▶
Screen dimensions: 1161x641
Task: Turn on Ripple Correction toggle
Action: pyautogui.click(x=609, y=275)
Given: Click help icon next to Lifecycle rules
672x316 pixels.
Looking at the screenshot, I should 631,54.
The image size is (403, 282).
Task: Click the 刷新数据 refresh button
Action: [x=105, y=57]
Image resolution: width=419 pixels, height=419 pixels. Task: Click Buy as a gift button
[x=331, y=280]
◀
▶
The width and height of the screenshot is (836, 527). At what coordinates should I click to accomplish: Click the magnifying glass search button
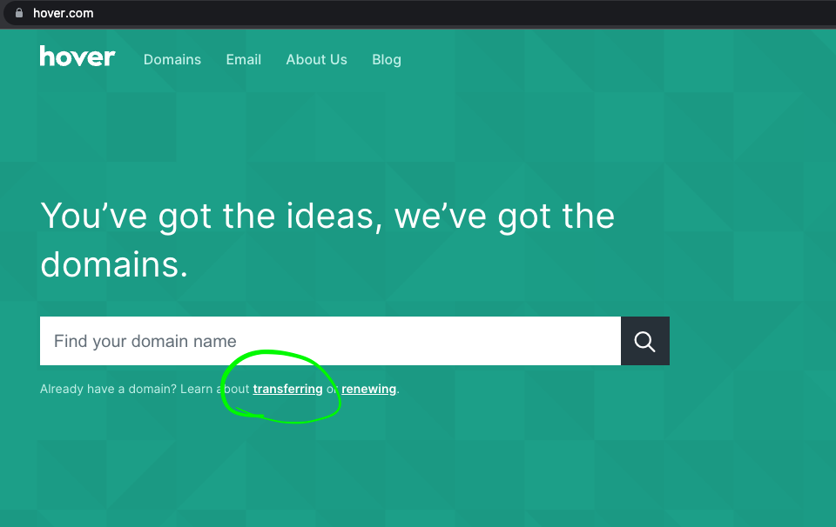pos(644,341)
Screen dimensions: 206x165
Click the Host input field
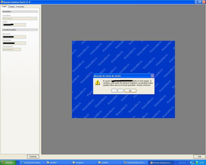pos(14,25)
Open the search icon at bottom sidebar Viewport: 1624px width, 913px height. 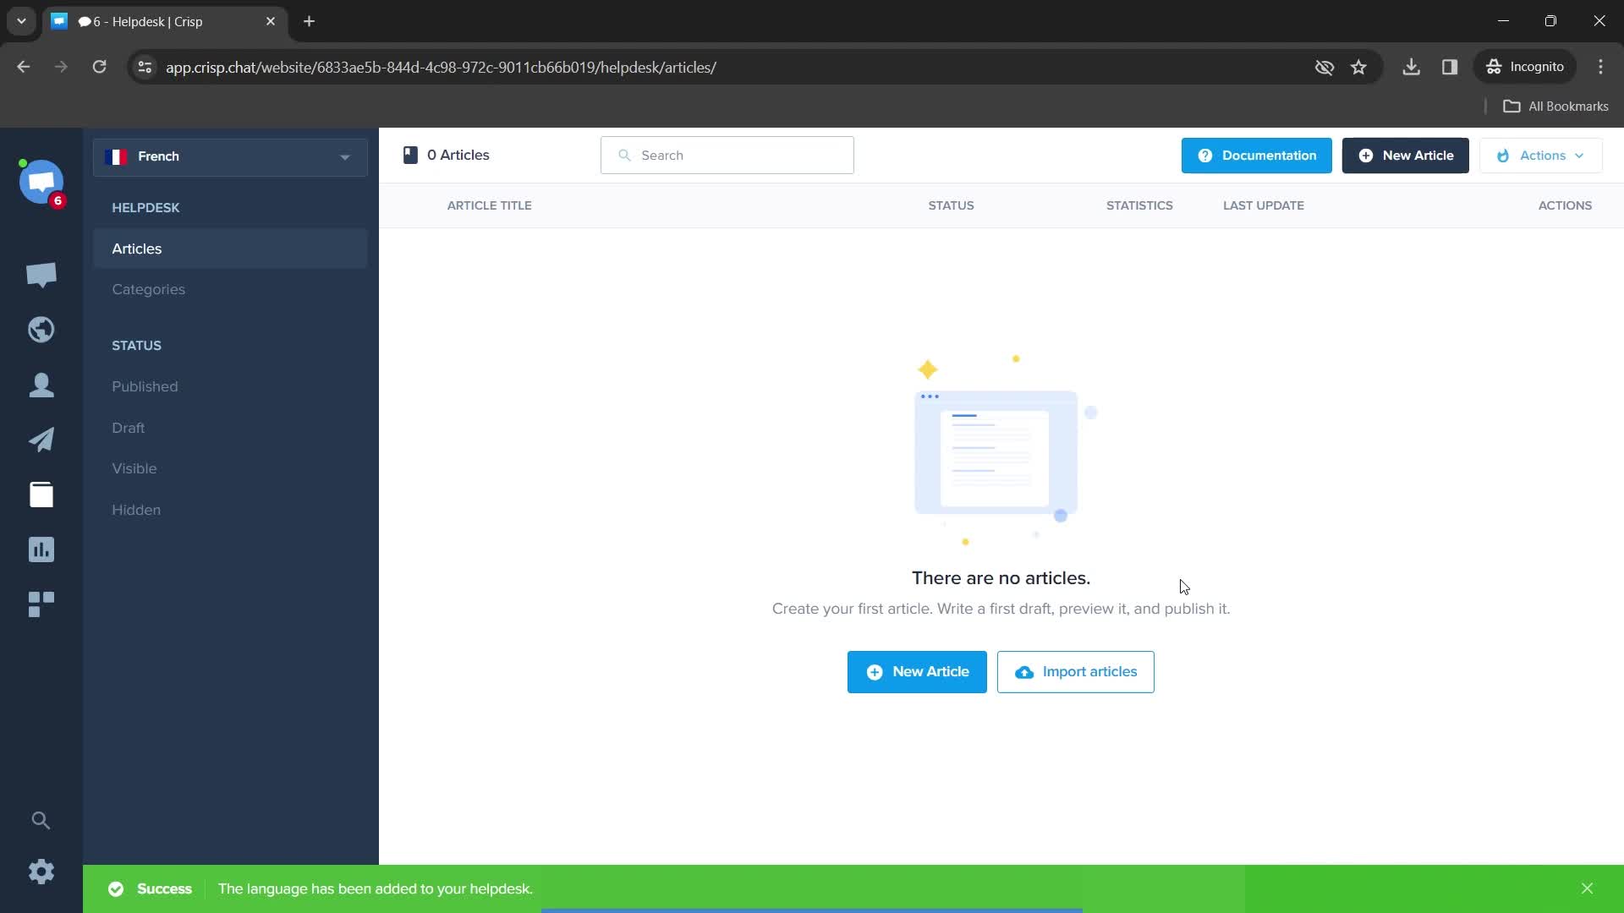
◀
● WHAT IS EXPECTED
Look through the listing above for the line with "Click the Host input field" and the line with "Open the search". Write out exactly those lines and everything between, leaving out pictures.

● RESULT FOR THIS TASK
Click the Host input field
pos(14,25)
Open the search icon at bottom sidebar Viewport: 1624px width, 913px height. 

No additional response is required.